GIVEN DATA
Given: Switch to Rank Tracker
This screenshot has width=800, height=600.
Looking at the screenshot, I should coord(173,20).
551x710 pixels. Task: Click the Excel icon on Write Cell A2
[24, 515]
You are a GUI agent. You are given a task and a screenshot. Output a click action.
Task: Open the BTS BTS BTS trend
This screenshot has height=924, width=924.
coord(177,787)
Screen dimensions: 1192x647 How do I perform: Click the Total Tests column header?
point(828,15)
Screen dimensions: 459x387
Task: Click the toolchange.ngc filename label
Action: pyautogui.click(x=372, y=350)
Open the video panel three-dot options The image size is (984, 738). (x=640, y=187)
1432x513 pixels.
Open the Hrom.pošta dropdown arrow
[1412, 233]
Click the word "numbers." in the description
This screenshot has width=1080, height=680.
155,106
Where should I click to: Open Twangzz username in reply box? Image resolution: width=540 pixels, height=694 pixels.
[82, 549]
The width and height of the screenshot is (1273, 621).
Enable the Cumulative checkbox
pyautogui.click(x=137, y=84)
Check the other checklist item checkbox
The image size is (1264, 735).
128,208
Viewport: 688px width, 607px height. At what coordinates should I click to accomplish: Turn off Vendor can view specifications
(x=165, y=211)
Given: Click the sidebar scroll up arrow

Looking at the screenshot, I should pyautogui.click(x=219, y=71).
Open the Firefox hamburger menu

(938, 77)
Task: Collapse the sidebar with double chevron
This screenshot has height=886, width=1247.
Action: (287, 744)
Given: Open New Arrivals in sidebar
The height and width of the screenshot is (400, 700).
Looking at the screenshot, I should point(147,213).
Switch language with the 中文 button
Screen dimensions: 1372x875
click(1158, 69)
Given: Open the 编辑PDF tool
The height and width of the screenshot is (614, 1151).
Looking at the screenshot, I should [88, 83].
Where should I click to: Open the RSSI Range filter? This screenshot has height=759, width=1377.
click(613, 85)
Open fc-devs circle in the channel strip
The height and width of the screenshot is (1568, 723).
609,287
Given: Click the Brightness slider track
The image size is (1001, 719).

EXERCISE REQUIREMENTS
Would you give the listing again, word for word?

THE COMPLETED TASK
Given: Switch to Rank Tracker
This screenshot has width=800, height=600.
Looking at the screenshot, I should coord(173,20).
551x710 pixels. Task: Click the Excel icon on Write Cell A2
[24, 515]
You are a GUI agent. You are given a task and a screenshot. Output a click action.
Task: Open the BTS BTS BTS trend
This screenshot has height=924, width=924.
coord(177,787)
Screen dimensions: 1192x647 How do I perform: Click the Total Tests column header?
point(828,15)
Screen dimensions: 459x387
Task: Click the toolchange.ngc filename label
Action: pyautogui.click(x=372, y=350)
Open the video panel three-dot options The image size is (984, 738). (x=640, y=187)
1432x513 pixels.
Open the Hrom.pošta dropdown arrow
[1412, 233]
Click the word "numbers." in the description
This screenshot has width=1080, height=680.
155,106
Where should I click to: Open Twangzz username in reply box? Image resolution: width=540 pixels, height=694 pixels.
[82, 549]
The width and height of the screenshot is (1273, 621).
Enable the Cumulative checkbox
pyautogui.click(x=137, y=84)
Check the other checklist item checkbox
The image size is (1264, 735).
128,208
Viewport: 688px width, 607px height. At what coordinates should I click to accomplish: Turn off Vendor can view specifications
(x=165, y=211)
Given: Click the sidebar scroll up arrow

Looking at the screenshot, I should pyautogui.click(x=219, y=71).
Open the Firefox hamburger menu

(938, 77)
Task: Collapse the sidebar with double chevron
This screenshot has height=886, width=1247.
Action: (287, 744)
Given: Open New Arrivals in sidebar
The height and width of the screenshot is (400, 700).
Looking at the screenshot, I should point(147,213).
Switch language with the 中文 button
Screen dimensions: 1372x875
click(1158, 69)
Given: Open the 编辑PDF tool
The height and width of the screenshot is (614, 1151).
Looking at the screenshot, I should [88, 83].
Where should I click to: Open the RSSI Range filter? This screenshot has height=759, width=1377.
click(613, 85)
Open fc-devs circle in the channel strip
The height and width of the screenshot is (1568, 723).
609,287
Given: Click the Brightness slider track
The image size is (1001, 719).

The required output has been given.